→ The exercise: Render every line of the records as a Markdown table with the columns Row and Line, numbering each row and skipping blank lines. Leave the pictures out.
[START Exercise inputs]
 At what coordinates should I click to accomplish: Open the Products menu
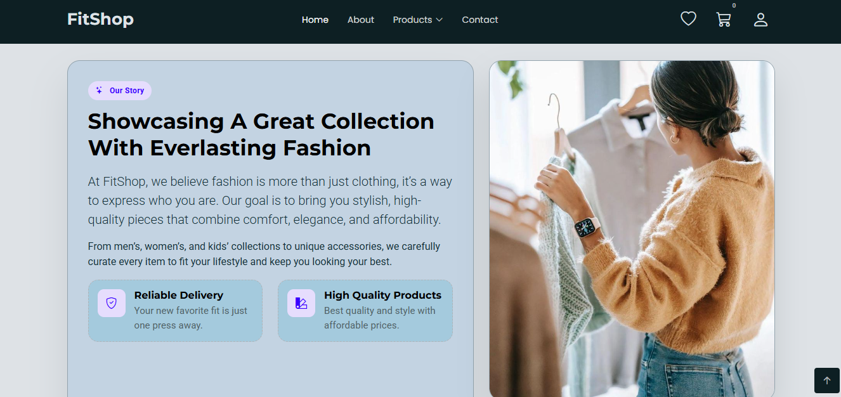pos(412,20)
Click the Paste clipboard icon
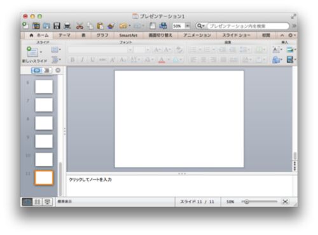This screenshot has width=318, height=235. [x=100, y=26]
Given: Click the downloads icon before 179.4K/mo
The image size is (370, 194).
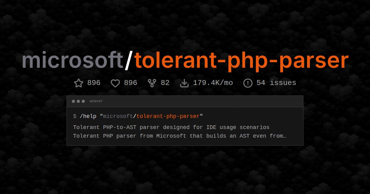Looking at the screenshot, I should tap(184, 83).
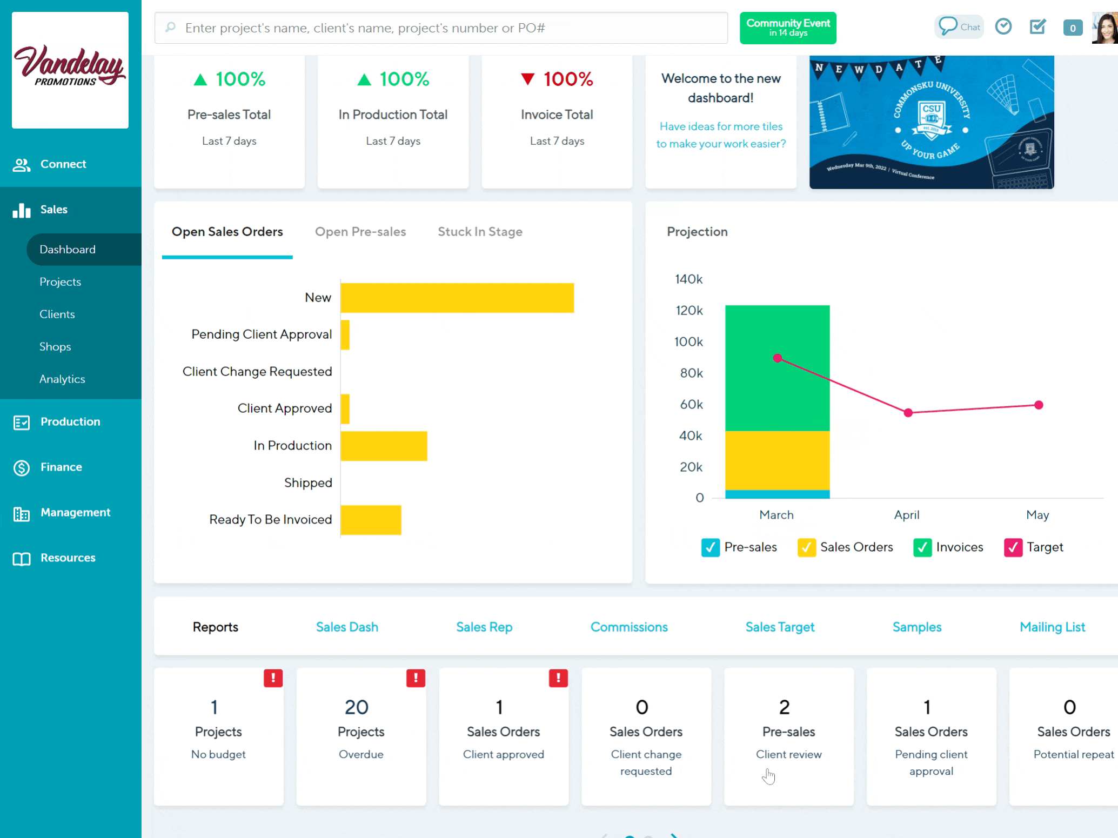This screenshot has height=838, width=1118.
Task: Open tasks via the checkbox icon in the header
Action: pos(1037,26)
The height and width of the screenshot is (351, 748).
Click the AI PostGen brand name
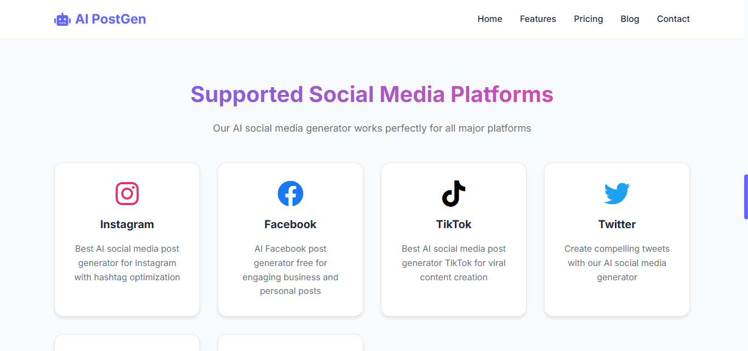(x=111, y=19)
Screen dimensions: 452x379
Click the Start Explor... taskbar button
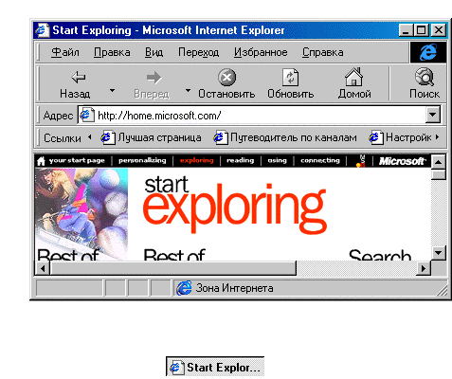click(x=215, y=367)
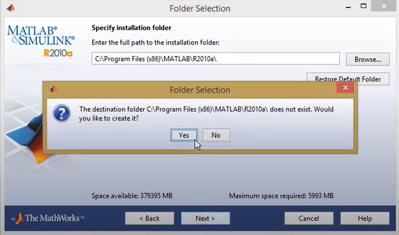Proceed with the Next > button
This screenshot has width=399, height=235.
[205, 218]
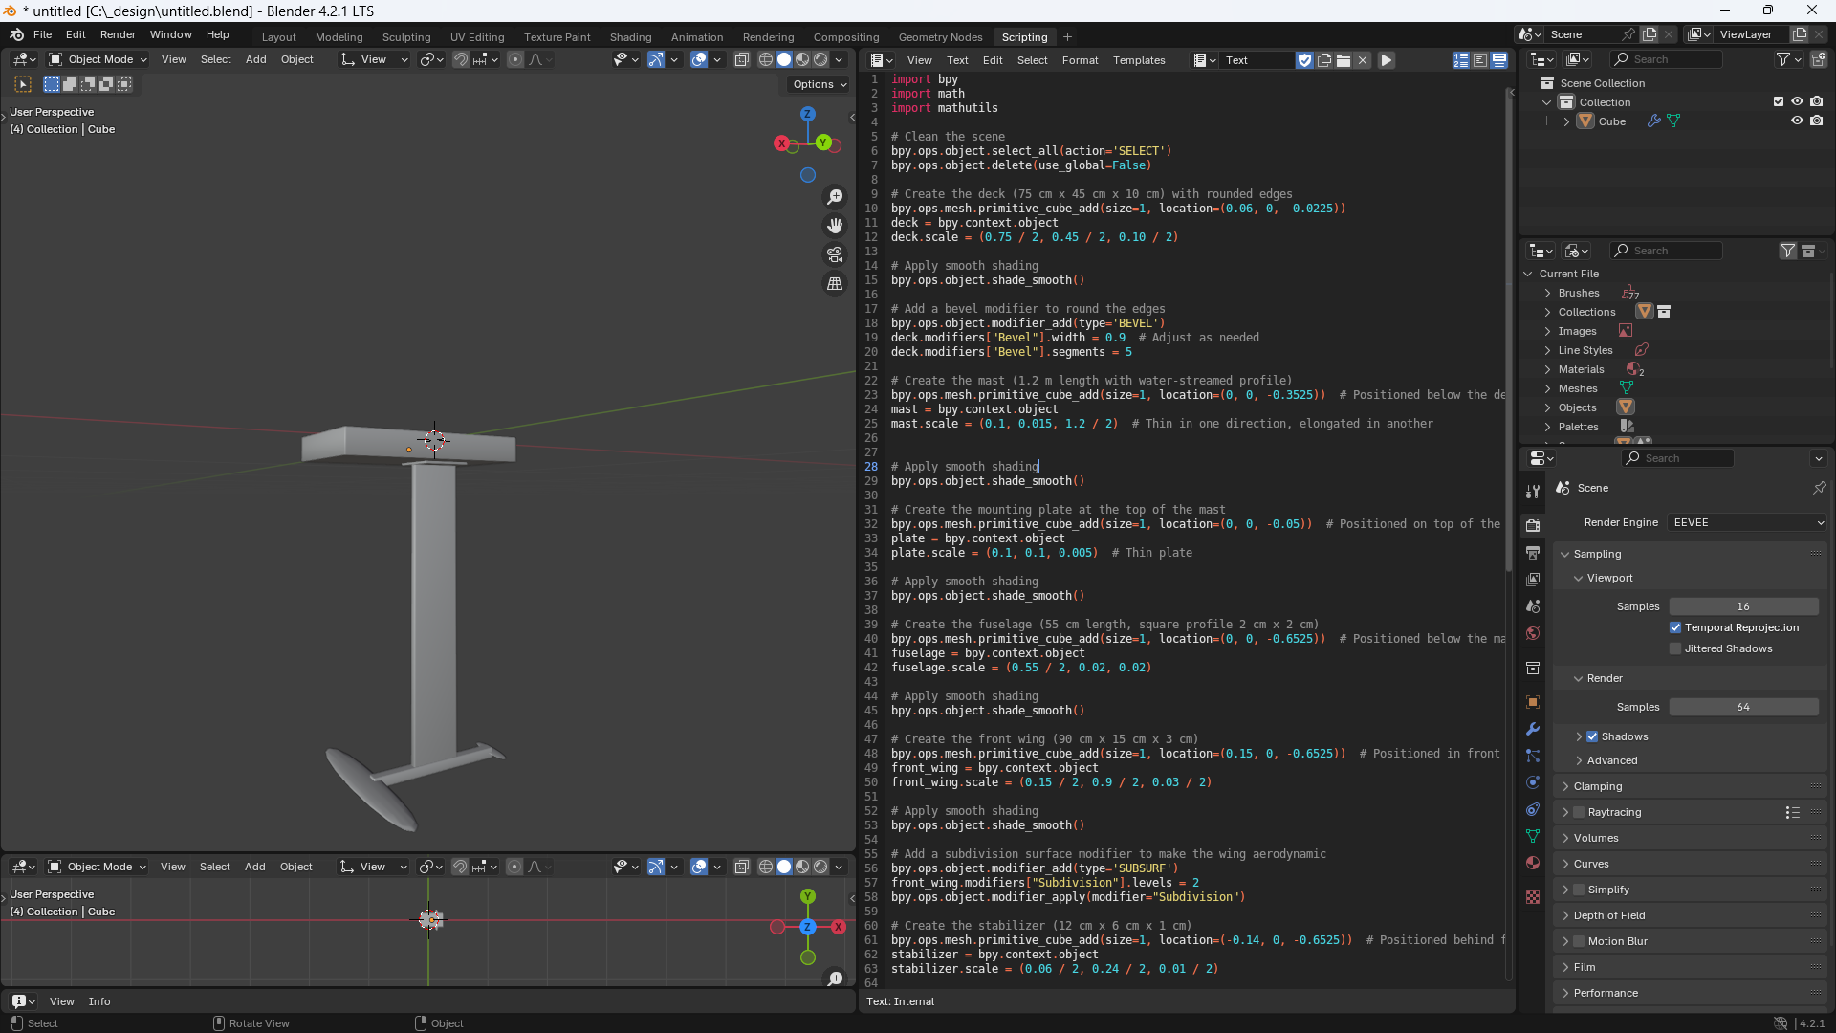Switch to the Shading workspace tab

tap(630, 37)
[END Exercise inputs]
→ Complete answer:
| Row | Line |
|---|---|
| 1 |  At what coordinates should I click to accomplish: Open the Products menu |
| 2 | pos(412,20) |
| 3 | Click the Paste clipboard icon |
| 4 | This screenshot has width=318, height=235. [x=100, y=26] |
| 5 | Given: Click the downloads icon before 179.4K/mo |
| 6 | The image size is (370, 194). |
| 7 | Looking at the screenshot, I should tap(184, 83). |
| 8 | This screenshot has height=838, width=1118. |
| 9 | Task: Open tasks via the checkbox icon in the header |
| 10 | Action: pos(1037,26) |
| 11 | The height and width of the screenshot is (351, 748). |
| 12 | Click the AI PostGen brand name |
| 13 | (x=111, y=19) |
| 14 | Screen dimensions: 452x379 |
| 15 | Click the Start Explor... taskbar button |
| 16 | click(x=215, y=367) |
| 17 | Proceed with the Next > button |
| 18 | This screenshot has width=399, height=235. |
| 19 | [205, 218] |
| 20 | Switch to the Shading workspace tab |
| 21 | tap(630, 37) |